🔎 Das Wichtigste auf einen Blick
- Das Dekret Nr. 2026-166 zielt darauf ab, die Sicherheit von Aufzugsnotrufen angesichts der schrittweisen Abschaltung von Festnetz-, 2G- und 3G-Netzen zu gewährleisten.
- Seit dem 1. April 2026 müssen Eigentümer inkompatible Geräte durch zukunftssichere Lösungen (4G, 5G oder Glasfaser) ersetzen.
- Seit dem 15. Mai 2026 müssen Art und Beschaffenheit der Alarm- und Kommunikationsmittel für den Notdienst im Rahmen der fünfjährlichen Prüfung an den technischen Prüfer übermittelt werden.
Mit dem Dekret Nr. 2026-166 vom 4. März 2026 wurden die Vorschriften aktualisiert, um die Sicherheit von Aufzugsnutzern angesichts der schrittweisen Abschaltung bestimmter Telefonnetze zu gewährleisten.
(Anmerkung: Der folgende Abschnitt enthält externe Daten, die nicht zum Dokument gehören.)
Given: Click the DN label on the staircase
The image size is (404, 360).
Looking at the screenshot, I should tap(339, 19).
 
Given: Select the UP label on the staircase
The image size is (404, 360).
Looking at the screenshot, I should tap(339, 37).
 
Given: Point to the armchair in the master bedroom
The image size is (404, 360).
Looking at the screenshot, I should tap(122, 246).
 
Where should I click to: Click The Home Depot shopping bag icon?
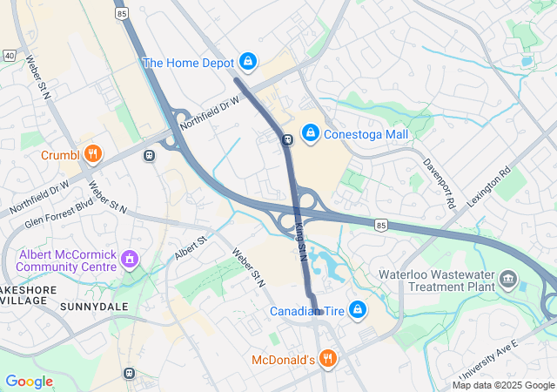click(248, 61)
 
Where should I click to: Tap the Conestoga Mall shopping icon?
click(309, 133)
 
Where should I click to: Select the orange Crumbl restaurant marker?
click(93, 155)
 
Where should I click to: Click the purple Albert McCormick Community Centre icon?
click(131, 259)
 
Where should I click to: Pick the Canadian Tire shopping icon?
click(357, 309)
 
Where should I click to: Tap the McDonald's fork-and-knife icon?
click(327, 358)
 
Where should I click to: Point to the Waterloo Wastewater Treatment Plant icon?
click(509, 280)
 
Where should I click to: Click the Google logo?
click(29, 382)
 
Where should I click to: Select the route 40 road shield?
click(9, 55)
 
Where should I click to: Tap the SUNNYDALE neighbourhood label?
click(94, 307)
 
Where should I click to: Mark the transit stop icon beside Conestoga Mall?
click(286, 139)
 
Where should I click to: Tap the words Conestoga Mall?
click(366, 134)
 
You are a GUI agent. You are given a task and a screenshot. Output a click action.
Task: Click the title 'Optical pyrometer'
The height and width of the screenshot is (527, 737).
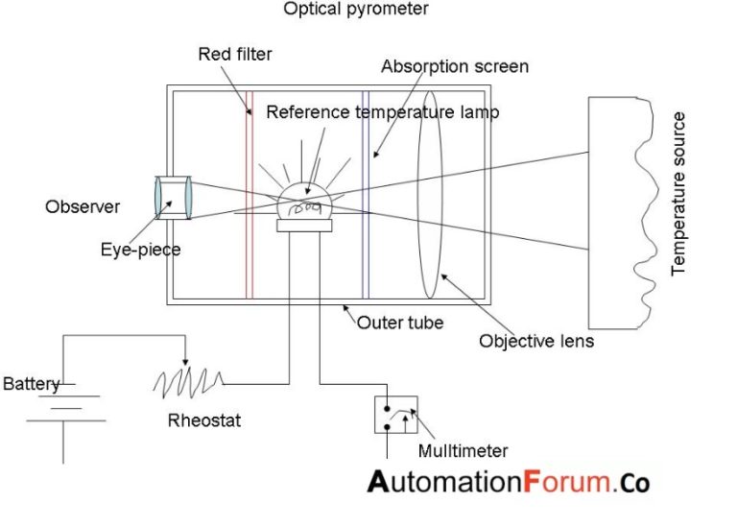[355, 10]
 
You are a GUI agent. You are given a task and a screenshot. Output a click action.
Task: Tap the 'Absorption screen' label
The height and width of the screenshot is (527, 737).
[455, 67]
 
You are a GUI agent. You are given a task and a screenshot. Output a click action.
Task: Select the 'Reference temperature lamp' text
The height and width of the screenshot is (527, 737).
[382, 112]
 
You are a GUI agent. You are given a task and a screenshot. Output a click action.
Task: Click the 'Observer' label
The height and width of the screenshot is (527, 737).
[83, 206]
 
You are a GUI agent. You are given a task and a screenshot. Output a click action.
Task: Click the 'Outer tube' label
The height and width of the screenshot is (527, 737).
[400, 323]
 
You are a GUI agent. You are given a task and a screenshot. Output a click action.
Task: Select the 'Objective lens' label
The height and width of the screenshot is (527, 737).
[536, 341]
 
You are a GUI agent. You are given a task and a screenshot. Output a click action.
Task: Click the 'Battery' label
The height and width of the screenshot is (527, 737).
[32, 385]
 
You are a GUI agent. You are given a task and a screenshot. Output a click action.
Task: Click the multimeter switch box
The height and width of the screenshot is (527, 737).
[395, 414]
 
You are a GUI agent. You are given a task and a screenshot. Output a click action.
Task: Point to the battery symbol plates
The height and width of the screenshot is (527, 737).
[63, 406]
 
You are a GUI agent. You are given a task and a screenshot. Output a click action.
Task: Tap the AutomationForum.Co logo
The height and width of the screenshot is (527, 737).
[508, 481]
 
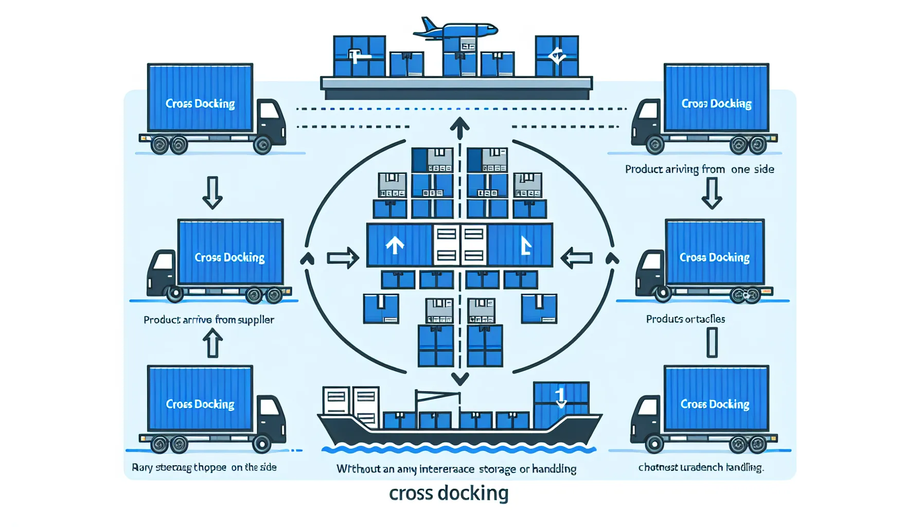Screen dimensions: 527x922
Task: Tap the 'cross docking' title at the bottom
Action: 449,493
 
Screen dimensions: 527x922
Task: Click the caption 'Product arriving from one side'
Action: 699,169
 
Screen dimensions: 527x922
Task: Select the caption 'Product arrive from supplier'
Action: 208,320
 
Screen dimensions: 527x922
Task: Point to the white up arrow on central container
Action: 395,245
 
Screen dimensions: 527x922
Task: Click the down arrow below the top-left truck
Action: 212,192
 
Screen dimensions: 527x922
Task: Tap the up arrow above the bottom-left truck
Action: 212,343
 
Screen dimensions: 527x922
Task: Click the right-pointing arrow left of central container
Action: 343,258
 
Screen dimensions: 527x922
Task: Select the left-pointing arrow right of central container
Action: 576,258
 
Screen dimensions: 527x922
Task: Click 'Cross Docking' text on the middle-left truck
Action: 229,257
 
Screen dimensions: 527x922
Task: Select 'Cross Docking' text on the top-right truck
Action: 716,104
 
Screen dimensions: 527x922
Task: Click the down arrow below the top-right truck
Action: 712,193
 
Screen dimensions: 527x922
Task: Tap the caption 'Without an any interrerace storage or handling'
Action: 456,469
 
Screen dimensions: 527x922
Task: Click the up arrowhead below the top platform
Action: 459,126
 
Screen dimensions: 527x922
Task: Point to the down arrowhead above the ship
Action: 459,379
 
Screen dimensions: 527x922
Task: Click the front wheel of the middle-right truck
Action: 663,293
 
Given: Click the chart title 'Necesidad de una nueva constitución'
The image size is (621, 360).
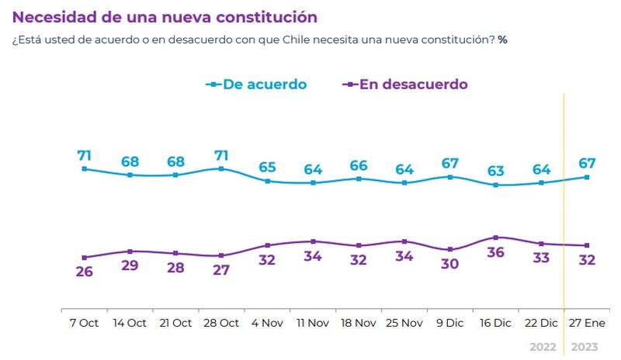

Was ist das Ziel dieser neuen Regelung?
Die meisten vor 2010 installierten Aufzüge nutzen Telefonwählgeräte, die an einen Festnetzanschluss oder ältere Mobilfunknetze (2G/3G) angebunden sind.
Mit der Abschaltung dieser Netze würde der Notrufknopf im Falle einer Störung nicht mehr funktionieren, wodurch Nutzer ohne Hilfe eingeschlossen blieben.
Um dieses Risiko zu mindern, schreibt das Dekret Nr. 2026-166 vom 4. März 2026 die Umstellung auf zukunftssichere Technologien (4G, 5G oder Glasfaser) vor.
Ihre Pflichten als Aufzugseigentümer:
Seit dem Frühjahr 2026 stützen sich Ihre Verantwortlichkeiten auf zwei Hauptpfeiler:
1. Technische Konformität (Seit dem 1. April 2026)
Sie müssen die aktuelle Technologie Ihrer Wählgeräte überprüfen. Wenn Ihre Aufzüge noch das Festnetz oder 2G/3G-Mobilfunknetze nutzen, sind Sie verpflichtet, die Alarm- und Kommunikationsmittel austauschen zu lassen.
📌 Hinweis
Das Unternehmen, das die regelmäßige Wartung durchführt, informiert Sie schriftlich über Art und Beschaffenheit der Alarm- und Kommunikationsmittel für den Notdienst, insbesondere über das verwendete Netz und die Hardware. Diese Information wird bei Änderungen, die Art und Beschaffenheit der Alarm- und Kommunikationsmittel betreffen, aktualisiert.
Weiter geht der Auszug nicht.